[Word and element location entries]
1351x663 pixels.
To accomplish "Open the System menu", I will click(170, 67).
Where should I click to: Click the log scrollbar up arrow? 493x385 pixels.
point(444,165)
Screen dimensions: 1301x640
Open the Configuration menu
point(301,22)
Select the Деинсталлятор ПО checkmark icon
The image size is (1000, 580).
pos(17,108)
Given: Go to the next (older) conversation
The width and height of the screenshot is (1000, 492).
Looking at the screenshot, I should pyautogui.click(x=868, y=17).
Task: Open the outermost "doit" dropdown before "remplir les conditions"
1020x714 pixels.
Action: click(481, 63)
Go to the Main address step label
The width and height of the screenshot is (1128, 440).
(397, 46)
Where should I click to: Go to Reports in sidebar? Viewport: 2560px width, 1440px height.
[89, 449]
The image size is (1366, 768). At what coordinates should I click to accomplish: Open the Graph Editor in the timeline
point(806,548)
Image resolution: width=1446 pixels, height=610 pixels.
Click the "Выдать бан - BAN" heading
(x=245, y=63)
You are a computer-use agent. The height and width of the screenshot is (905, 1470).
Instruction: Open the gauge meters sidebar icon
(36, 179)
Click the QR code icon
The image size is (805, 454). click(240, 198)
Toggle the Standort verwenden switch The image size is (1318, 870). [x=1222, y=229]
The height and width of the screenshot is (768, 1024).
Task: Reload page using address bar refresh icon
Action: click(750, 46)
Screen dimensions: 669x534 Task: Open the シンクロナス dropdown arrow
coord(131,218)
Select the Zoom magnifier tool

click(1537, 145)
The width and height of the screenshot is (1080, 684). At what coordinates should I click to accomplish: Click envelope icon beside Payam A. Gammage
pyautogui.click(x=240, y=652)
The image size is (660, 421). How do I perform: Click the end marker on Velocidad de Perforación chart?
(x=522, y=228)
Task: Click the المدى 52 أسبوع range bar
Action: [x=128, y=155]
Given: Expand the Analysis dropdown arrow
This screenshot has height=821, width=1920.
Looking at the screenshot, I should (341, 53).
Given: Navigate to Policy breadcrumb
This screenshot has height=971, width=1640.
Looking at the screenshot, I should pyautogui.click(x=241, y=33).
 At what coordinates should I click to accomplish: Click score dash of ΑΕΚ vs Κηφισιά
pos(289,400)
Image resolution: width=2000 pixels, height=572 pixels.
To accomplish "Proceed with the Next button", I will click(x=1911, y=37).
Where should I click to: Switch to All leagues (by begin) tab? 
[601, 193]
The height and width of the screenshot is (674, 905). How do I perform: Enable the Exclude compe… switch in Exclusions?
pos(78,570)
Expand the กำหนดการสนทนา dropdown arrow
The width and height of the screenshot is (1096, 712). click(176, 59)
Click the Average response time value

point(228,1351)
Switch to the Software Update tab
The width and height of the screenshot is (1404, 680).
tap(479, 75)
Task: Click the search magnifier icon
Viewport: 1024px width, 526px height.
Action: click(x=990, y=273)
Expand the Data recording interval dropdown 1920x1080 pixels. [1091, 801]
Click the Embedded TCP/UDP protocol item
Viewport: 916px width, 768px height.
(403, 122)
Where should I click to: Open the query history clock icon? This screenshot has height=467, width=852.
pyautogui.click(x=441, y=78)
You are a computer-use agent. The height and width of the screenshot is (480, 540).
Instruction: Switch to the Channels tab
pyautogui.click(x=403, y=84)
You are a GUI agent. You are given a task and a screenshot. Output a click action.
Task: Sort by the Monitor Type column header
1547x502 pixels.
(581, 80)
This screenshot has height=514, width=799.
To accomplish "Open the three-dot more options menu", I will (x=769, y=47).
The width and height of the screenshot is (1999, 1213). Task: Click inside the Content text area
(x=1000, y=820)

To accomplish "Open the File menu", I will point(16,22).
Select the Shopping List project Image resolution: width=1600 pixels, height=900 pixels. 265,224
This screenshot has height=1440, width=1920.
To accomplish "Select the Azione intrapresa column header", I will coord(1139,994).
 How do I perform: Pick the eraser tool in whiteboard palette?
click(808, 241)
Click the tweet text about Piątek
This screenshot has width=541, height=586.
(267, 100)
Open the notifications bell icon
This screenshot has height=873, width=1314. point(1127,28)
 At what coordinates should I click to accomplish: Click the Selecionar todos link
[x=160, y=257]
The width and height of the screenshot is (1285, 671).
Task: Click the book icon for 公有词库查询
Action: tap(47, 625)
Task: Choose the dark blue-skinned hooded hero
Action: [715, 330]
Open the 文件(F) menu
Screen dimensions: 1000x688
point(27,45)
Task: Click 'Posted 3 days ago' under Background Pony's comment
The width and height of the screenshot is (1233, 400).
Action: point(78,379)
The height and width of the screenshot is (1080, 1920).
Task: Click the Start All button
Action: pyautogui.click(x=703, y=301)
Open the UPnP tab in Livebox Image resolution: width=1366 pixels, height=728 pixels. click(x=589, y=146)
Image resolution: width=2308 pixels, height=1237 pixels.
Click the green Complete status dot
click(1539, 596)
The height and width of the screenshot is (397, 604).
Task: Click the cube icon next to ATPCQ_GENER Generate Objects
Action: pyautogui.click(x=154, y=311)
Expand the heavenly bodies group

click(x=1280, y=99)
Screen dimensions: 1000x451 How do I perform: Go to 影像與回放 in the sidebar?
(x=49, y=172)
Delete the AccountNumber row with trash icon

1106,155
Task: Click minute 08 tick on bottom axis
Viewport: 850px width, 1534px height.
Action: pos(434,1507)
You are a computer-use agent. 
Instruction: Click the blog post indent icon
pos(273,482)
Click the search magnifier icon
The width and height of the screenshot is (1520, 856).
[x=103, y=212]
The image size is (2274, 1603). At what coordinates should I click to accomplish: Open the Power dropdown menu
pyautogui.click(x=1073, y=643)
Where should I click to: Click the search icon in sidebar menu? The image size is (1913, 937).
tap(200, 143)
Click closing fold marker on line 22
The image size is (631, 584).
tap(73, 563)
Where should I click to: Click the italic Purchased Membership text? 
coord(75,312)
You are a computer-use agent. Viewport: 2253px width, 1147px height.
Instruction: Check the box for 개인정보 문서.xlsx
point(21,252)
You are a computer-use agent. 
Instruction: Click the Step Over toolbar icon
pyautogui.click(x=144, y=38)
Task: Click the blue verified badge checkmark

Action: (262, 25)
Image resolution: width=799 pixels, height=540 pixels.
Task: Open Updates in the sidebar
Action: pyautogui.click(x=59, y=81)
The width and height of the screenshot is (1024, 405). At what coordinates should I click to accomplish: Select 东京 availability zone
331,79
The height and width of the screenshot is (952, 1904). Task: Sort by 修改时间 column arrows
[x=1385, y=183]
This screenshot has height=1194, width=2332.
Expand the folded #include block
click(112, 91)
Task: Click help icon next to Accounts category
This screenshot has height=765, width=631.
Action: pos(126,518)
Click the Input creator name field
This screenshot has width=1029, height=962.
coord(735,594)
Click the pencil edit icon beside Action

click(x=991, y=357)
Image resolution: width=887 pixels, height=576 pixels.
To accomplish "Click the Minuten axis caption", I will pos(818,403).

▸ Exercise brief:
Rewrite the entries from the line that has "Click the QR code icon" through the line that has "Action: click(750, 46)", putting "slider" in place of "switch" and leaving everything else unchanged.

▸ Full output:
Click the QR code icon
The image size is (805, 454). click(240, 198)
Toggle the Standort verwenden slider The image size is (1318, 870). [x=1222, y=229]
The height and width of the screenshot is (768, 1024).
Task: Reload page using address bar refresh icon
Action: click(750, 46)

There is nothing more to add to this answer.